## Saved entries
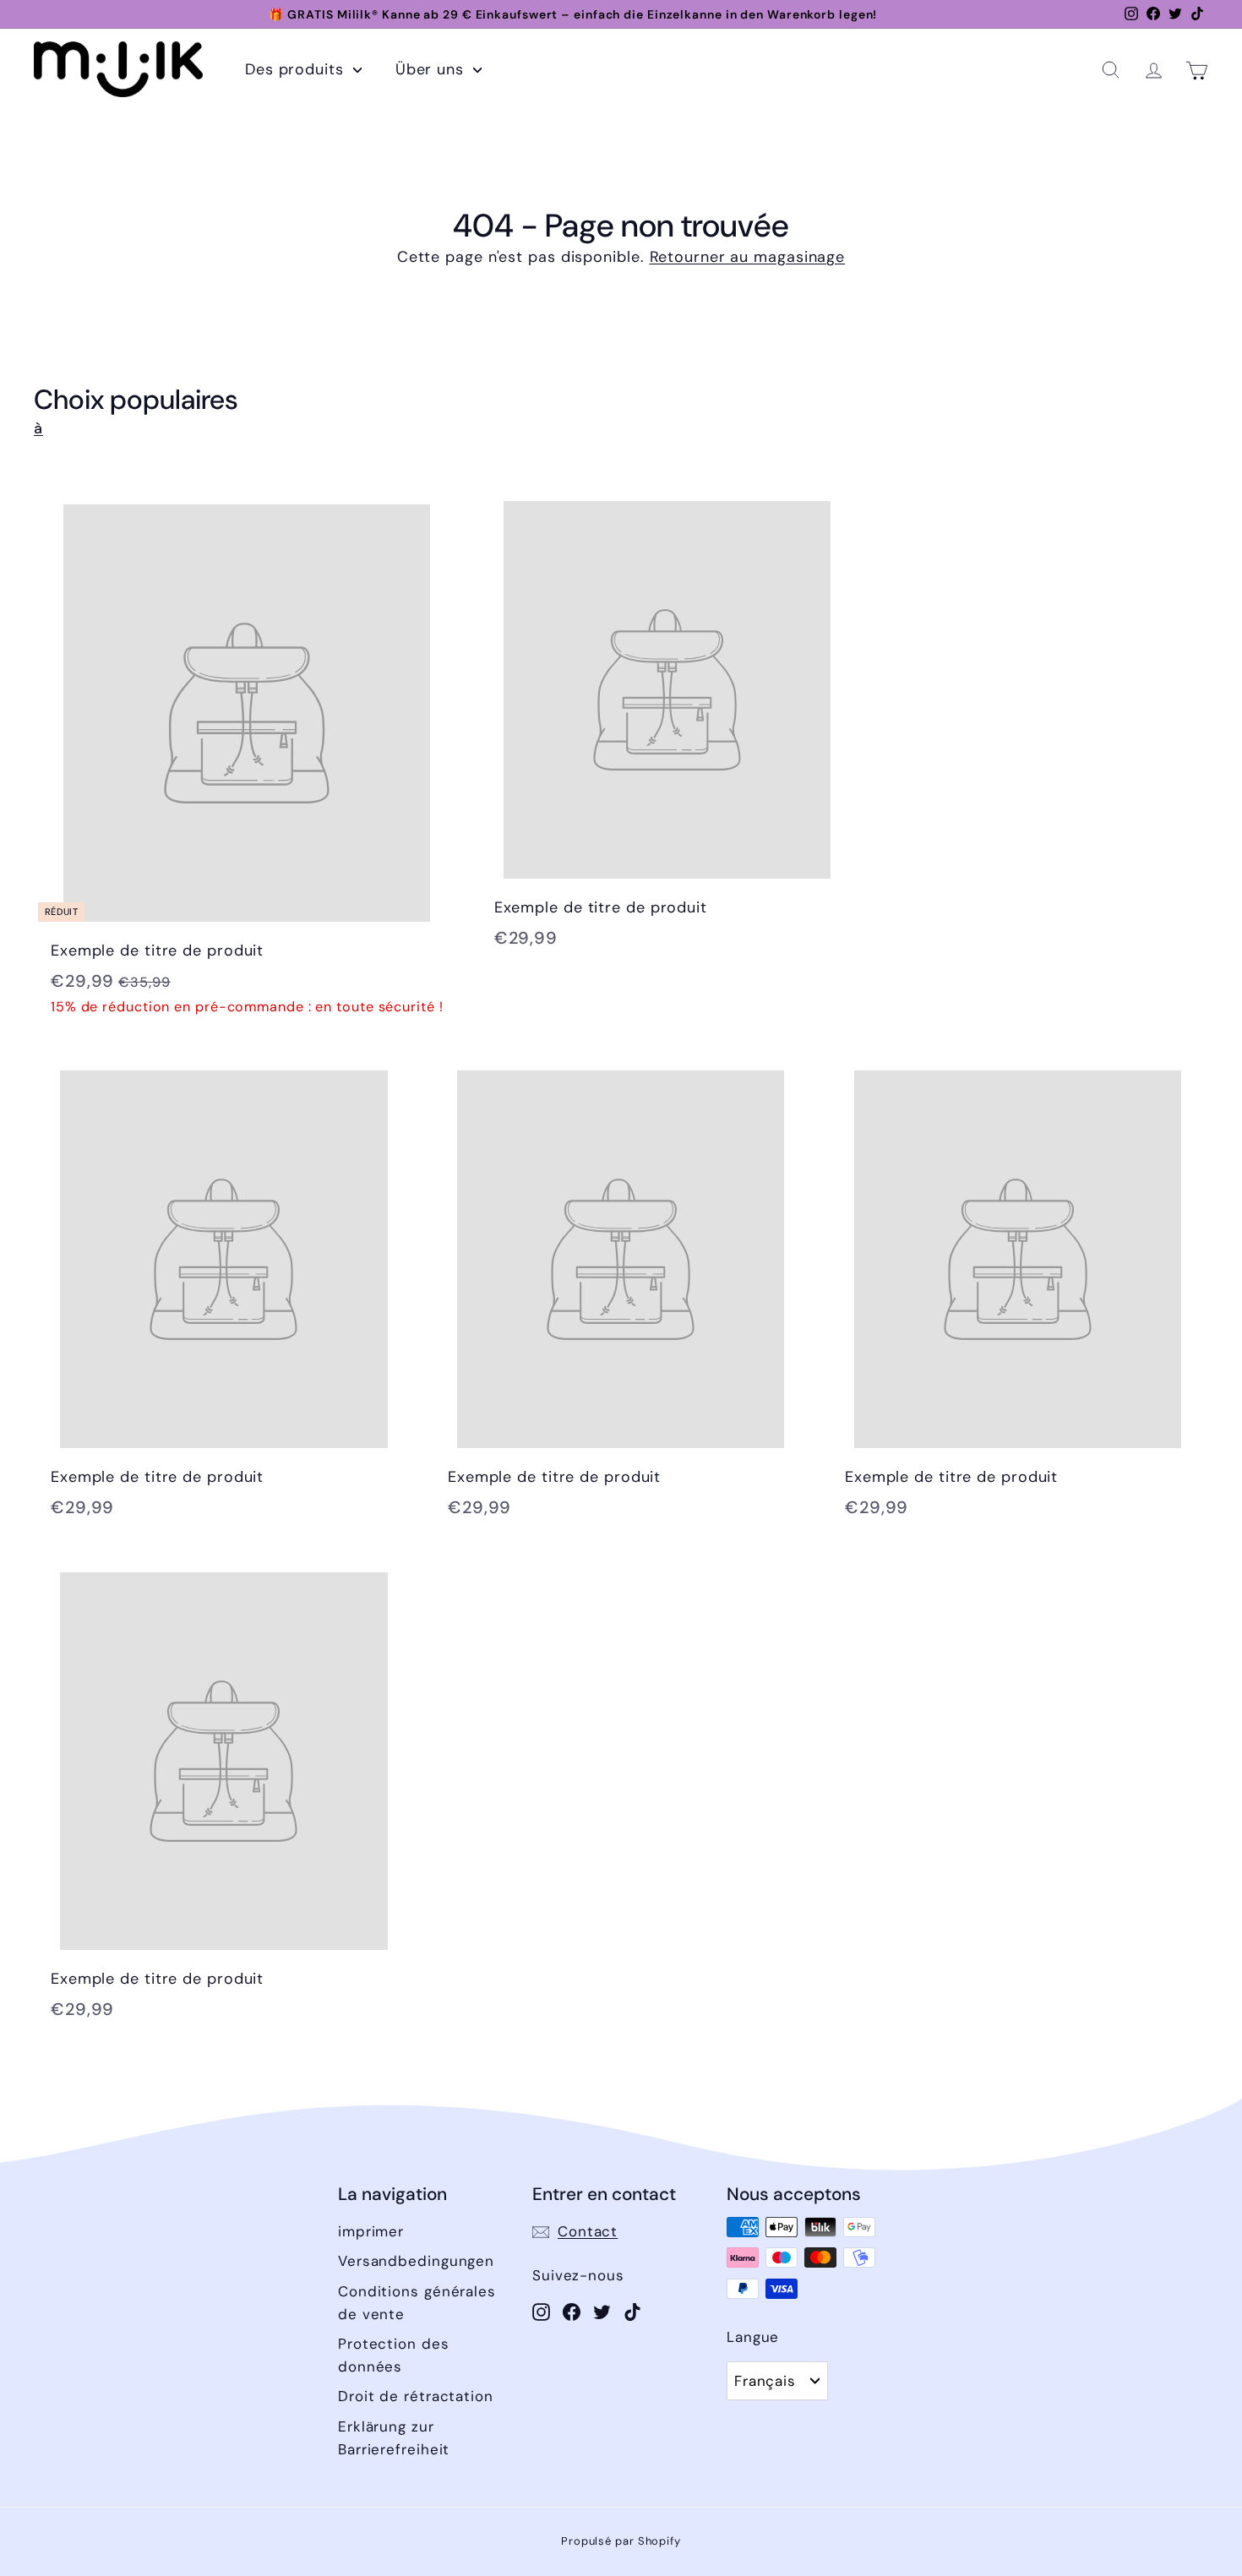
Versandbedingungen (416, 2261)
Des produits (297, 69)
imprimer (371, 2231)
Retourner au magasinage (748, 257)
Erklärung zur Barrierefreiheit (393, 2438)
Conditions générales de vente (417, 2302)
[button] (1110, 70)
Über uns (432, 69)
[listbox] (777, 2380)
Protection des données (393, 2355)
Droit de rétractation (415, 2396)
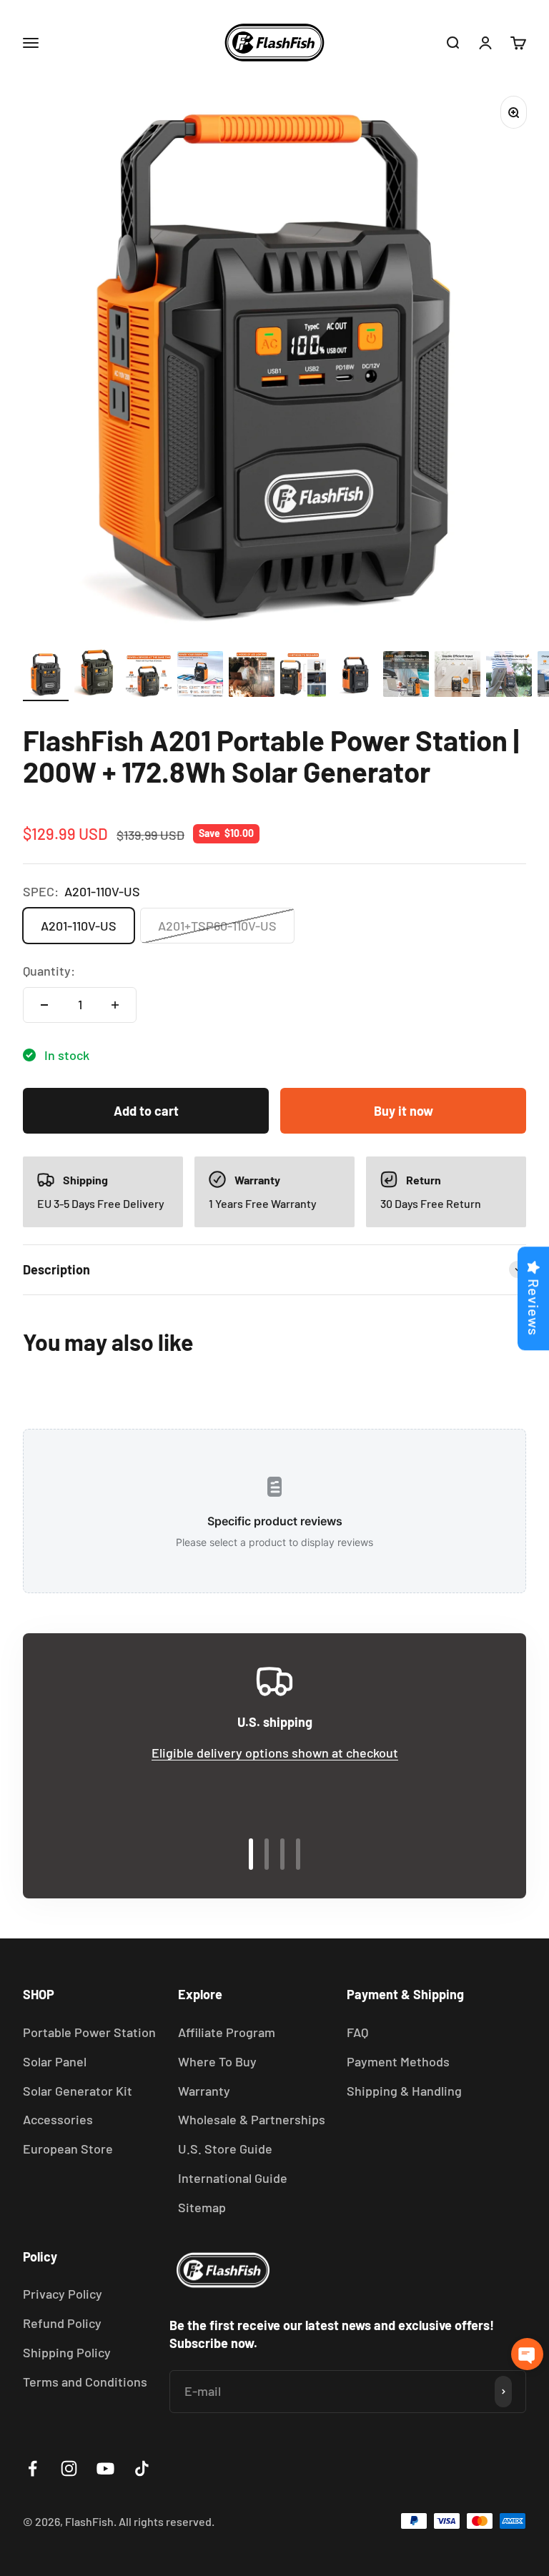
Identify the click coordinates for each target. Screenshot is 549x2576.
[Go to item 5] (251, 677)
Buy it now (403, 1111)
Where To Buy (217, 2061)
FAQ (357, 2032)
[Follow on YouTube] (105, 2468)
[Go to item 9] (457, 676)
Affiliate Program (226, 2032)
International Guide (232, 2178)
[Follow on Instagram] (69, 2468)
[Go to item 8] (406, 676)
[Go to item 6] (303, 677)
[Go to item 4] (200, 676)
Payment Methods (398, 2061)
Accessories (58, 2119)
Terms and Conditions (85, 2381)
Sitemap (202, 2207)
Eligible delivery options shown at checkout (275, 1752)
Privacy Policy (62, 2294)
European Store (68, 2148)
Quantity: (49, 971)
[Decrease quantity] (44, 1005)
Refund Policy (62, 2323)
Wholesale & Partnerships (251, 2119)
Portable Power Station (89, 2032)
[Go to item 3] (149, 678)
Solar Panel (54, 2061)
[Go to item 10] (509, 676)
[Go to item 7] (354, 676)
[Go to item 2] (97, 674)
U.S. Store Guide (225, 2148)
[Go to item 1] (46, 676)
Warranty (204, 2091)
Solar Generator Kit (77, 2091)
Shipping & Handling (404, 2091)
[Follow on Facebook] (32, 2468)
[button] (527, 2354)
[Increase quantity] (115, 1005)
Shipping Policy (67, 2352)
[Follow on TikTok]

## Aim of the exercise
Copy out the range of lines above starting at the line with "[Follow on YouTube] (105, 2468)" and ending at the line with "[Go to item 1] (46, 676)", exactly and including both.

## Answer area
[Follow on YouTube] (105, 2468)
[Go to item 9] (457, 676)
Affiliate Program (226, 2032)
International Guide (232, 2178)
[Follow on Instagram] (69, 2468)
[Go to item 8] (406, 676)
[Go to item 6] (303, 677)
[Go to item 4] (200, 676)
Payment Methods (398, 2061)
Accessories (58, 2119)
Terms and Conditions (85, 2381)
Sitemap (202, 2207)
Eligible delivery options shown at checkout (275, 1752)
Privacy Policy (62, 2294)
European Store (68, 2148)
Quantity: (49, 971)
[Decrease quantity] (44, 1005)
Refund Policy (62, 2323)
Wholesale & Partnerships (251, 2119)
Portable Power Station (89, 2032)
[Go to item 3] (149, 678)
Solar Panel (54, 2061)
[Go to item 10] (509, 676)
[Go to item 7] (354, 676)
[Go to item 2] (97, 674)
U.S. Store Guide (225, 2148)
[Go to item 1] (46, 676)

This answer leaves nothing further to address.